Thomas uses fundamental data processing and arithmetic operations to measure the performance of C++, C#, and Java.
July 01, 2005
URL:http://www.drdobbs.com/cpp/microbenchmarking-c-c-and-java/184401976
Generally speaking, benchmarking is the process of comparing two or more systems to determine which is more efficient or provides better performance, with the ultimate goal of making improvements to one or more of the systems being measured. It's no surprise that few processes in software development are more controversial than benchmarking, as tests are often tweaked to make one product appear to be better than it actually is, or to make it look better than its competitors. In addition, some benchmarks are simply meaningless or irrelevant in what they measure and how they apply to the system under scrutiny. Clearly, for a benchmark to have any value, you need to understand what is actually being measuredand under what conditions.

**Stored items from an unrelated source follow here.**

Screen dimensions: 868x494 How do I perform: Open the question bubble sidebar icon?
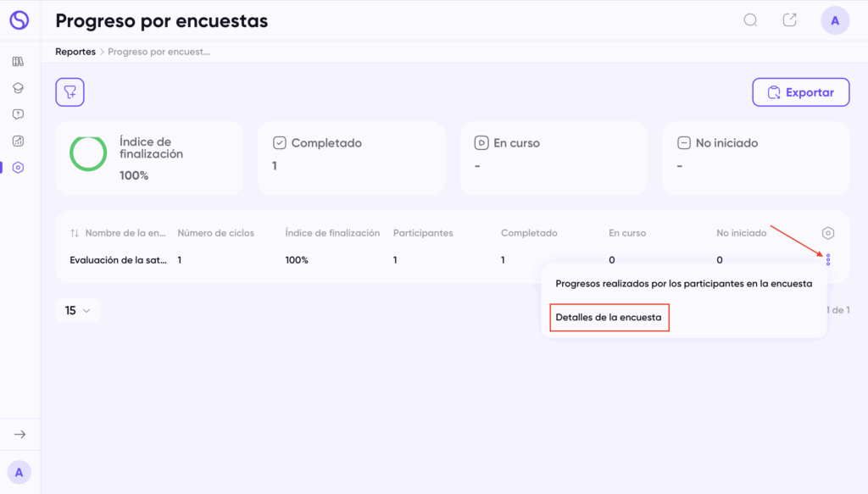tap(19, 114)
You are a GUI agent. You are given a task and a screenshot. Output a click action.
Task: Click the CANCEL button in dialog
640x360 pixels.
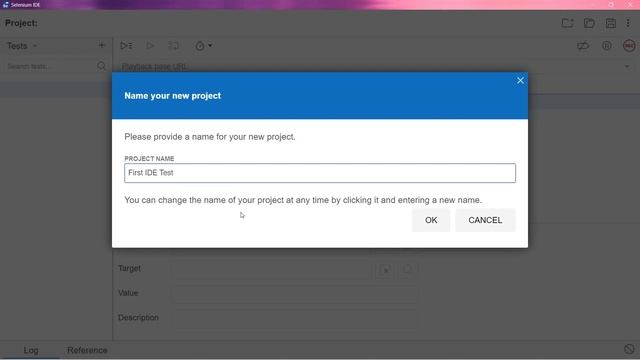pos(485,220)
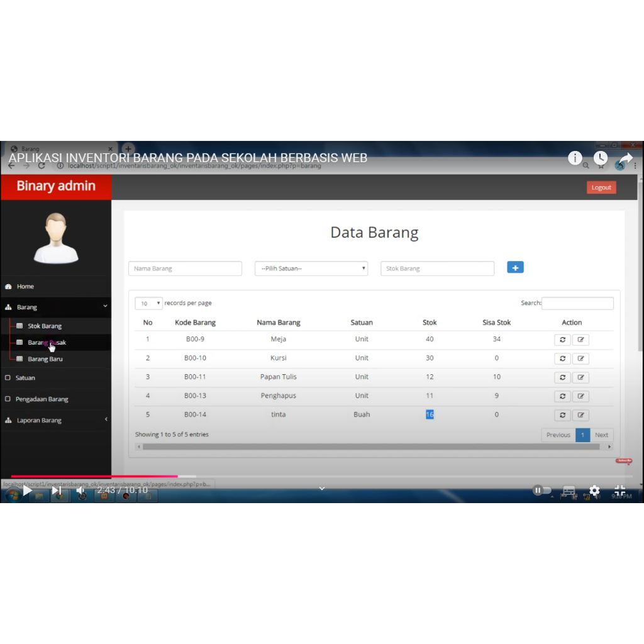The width and height of the screenshot is (644, 644).
Task: Click the video share arrow icon
Action: tap(625, 158)
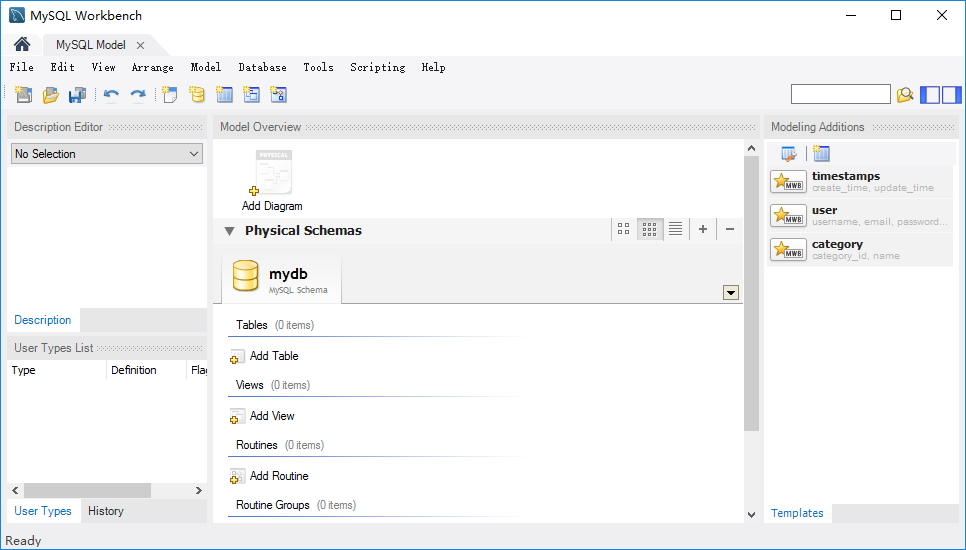The height and width of the screenshot is (550, 966).
Task: Open the Database menu
Action: pos(262,67)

With all of these caveats in place (along with the familiar cop out "your mileage may vary"), it is worth noting that there are valid reasons for benchmarking systems, the least of which is that benchmarking is in itself interesting. When it comes to computer systems, most benchmarking seems to occur when measuring CPU performance, network throughput, 3D graphic cards, and the like. In this article, however, I compare programming languages with their associated compilers and runtime environments, in particular C++, C#, and Java. To do so for this benchmark, I've modified, extended, and fixed code portions from tests implemented by Christopher W. Cowell-Shah [1] and Doug Bagley [2], whose original shootouts are now out of date or had some flaws [3].

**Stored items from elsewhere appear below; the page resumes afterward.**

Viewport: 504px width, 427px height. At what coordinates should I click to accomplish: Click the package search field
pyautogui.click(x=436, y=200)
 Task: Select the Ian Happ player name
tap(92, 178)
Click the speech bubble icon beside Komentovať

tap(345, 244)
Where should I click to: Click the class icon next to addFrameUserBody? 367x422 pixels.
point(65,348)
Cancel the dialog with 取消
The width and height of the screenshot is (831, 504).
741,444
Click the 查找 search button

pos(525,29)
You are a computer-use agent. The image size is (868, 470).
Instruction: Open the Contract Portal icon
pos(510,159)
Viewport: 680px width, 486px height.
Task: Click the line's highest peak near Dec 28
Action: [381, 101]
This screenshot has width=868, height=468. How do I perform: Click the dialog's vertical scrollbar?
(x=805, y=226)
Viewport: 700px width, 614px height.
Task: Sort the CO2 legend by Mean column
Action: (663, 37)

I refer to the tests presented here as "micro benchmarks," which means they perform elementary operations that every programming language should offer. I've split the end results into two categoriessimple data processing and arithmetic functionsbecause these are the two major distinctions of what applications do most of their time (80/20 rule [4]). These tests give a good picture of commonly used algorithms and data structures that you find in most applications today. That's the reason I chose them. I haven't addressed other issues, such as multithreading on multiple CPUs, because they deserve an article in their own rite.
The goal of this micro benchmark is to evaluate the performance characteristics of Java, C#, and C++ on Windows and Linux. The source code files I use can be downloaded from ToMMTi-Systems [5].

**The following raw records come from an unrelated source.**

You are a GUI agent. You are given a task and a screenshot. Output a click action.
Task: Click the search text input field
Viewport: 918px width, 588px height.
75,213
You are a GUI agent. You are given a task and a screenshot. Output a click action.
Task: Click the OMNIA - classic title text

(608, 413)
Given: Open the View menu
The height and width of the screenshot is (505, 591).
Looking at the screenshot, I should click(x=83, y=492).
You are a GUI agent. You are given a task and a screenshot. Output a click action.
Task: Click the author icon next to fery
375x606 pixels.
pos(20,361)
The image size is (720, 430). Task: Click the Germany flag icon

Table 1 lists the settings I use for the different language platforms. For some unknown reason(s), compiling with the Intel C/C++ Compiler -fast
option failed under Linux; that's why I used -O3
instead. I would have liked to include the Intel C/C++ Compiler for Windows results, but the STLPort 5.0 RC2 failed to compile under Windows. I used both the GCC STL and STLPort 5.0 RC2 STL to get comparable results for Linux and Windows, because Microsoft Visual C 7.1 has a slow HashMap STL implementation.
Language | Compiler Settings | Runtime Settings |
Java | -g:none -target: 1.4 (JRE1.4) | -server or -client |
-target: 5 (JRE5) | ||
(IBM JRE supports no client/server option) | ||
C# | /optimize+ /debug- /checked- /unsafe+ /target:exe | .NET: none |
Mono: --optimize=all | ||
C++ | GCC: -O3 -march=pentium4 -msse -msse2 -mfpmath=sse | none |
Intel C/C++: -O3 -march=pentium4 -mcpu=pentium4 | ||
Microsoft Visual C 7.1: | ||
/Ox /Og /Ob2 /Oi /Ot /Oy /GT /GL /G7 /GA /GF /FD /EHsc /ML /arch:SSE2 |
Because the .NET Framework 1.1 lacks a LinkedList implementation, I used Rodney S. Foley's [6] source code to fill this gap. The .NET Framework 2.0 (currently at beta 2 status) includes a LinkedList implementation under System.Collections.Generic
, but it is not used in this benchmark to make the C# comparison more accurate, but included in the second file of the C# benchmark. My own tests showed that it is a bit slower (by approximately 6 percent) than Foley's implementation, maybe due to the use of generics.
I didn't use Java 5's StringBuilder
implementation for the same reason. I wanted the 1.4.2 baseline comparison to be more accurate. On the client VM, StringBuilder
is 150 percent (dynamic memory allocation) and 310 percent (fixed-memory allocation) faster than StringBuffer
. On the server VM, it's even faster170 percent and 470 percent, respectively.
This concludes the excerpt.